If you’re more of a night owl, waking up early might seem near impossible. However, changing your sleep schedule might just change your life, as rising early is said to be the secret to success.
Waking up early might be difficult, but it comes with many benefits. Research has linked being an early riser with a reduced risk of depression, improved productivity, and increased happiness. Individuals who wake up early have more positive thoughts and are found to be more optimistic, agreeable, and satisfied with life. One study from the University of Colorado found that waking up an hour earlier could lower your risk of depression by 23%. While better sleep isn’t a cure for mental health conditions, poor sleep and sleep deprivation can negatively affect your mental health, while quality sleep improves overall mood and well-being.
People who wake up early typically go to bed earlier, as well.

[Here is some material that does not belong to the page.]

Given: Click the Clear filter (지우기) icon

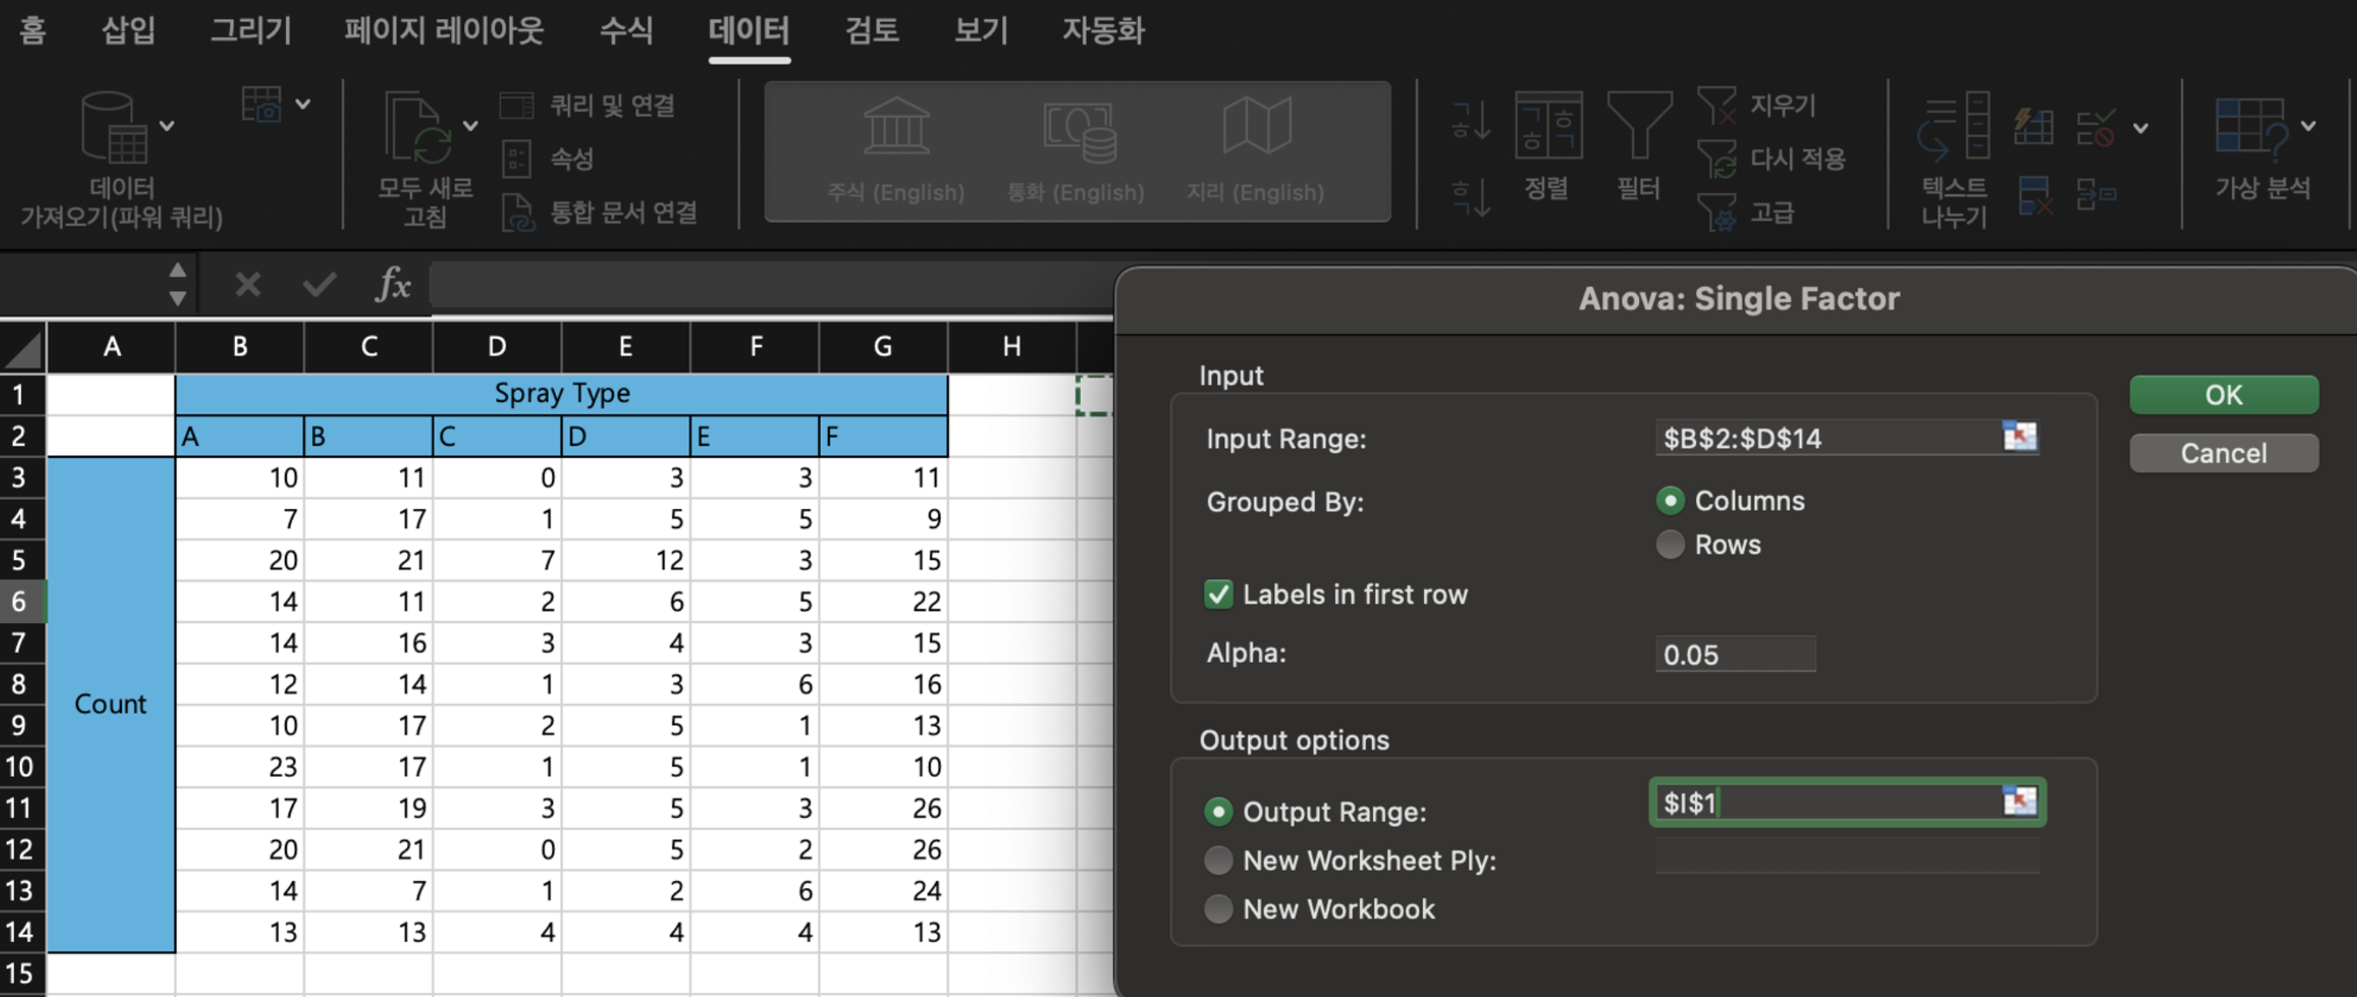Looking at the screenshot, I should pos(1717,105).
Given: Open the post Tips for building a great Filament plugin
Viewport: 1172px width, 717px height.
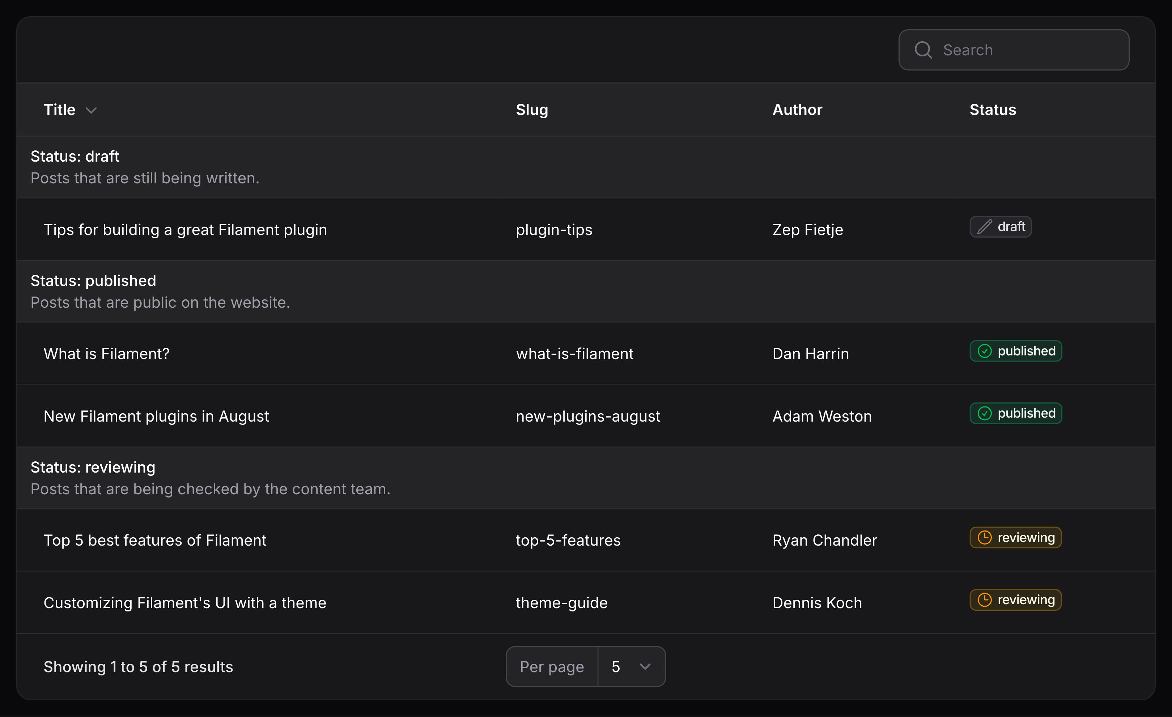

Revising your sleep schedule to incorporate better sleep hygiene practices, such as keeping a consistent sleep schedule, will help you sleep better throughout the night. Adequate and consistent sleep improves blood pressure, the immune system, essential brain functions, and gives your body enough time to repair itself. By improving your sleep quality, you’ll increase your overall energy, which can improve learning ability and memory function.
If you’re looking to become an early riser, check out some tips that might help get you out of bed in the morning. The first few days will probably be challenging, so you must be committed to making it a long-term habit to establish a new, healthy sleep pattern.
In addition to focusing on how to change your habits, it’s important to consider why you might be struggling to wake up early and what might be keeping you in bed. Many reasons, such as stress, sleep disorders, or poor sleep hygiene, may make it more difficult for you to become an early riser. If stress, depression, or anxiety are interfering with your sleep, try incorporating relaxation activities, like meditation, into your bedtime routine on top of speaking with your doctor.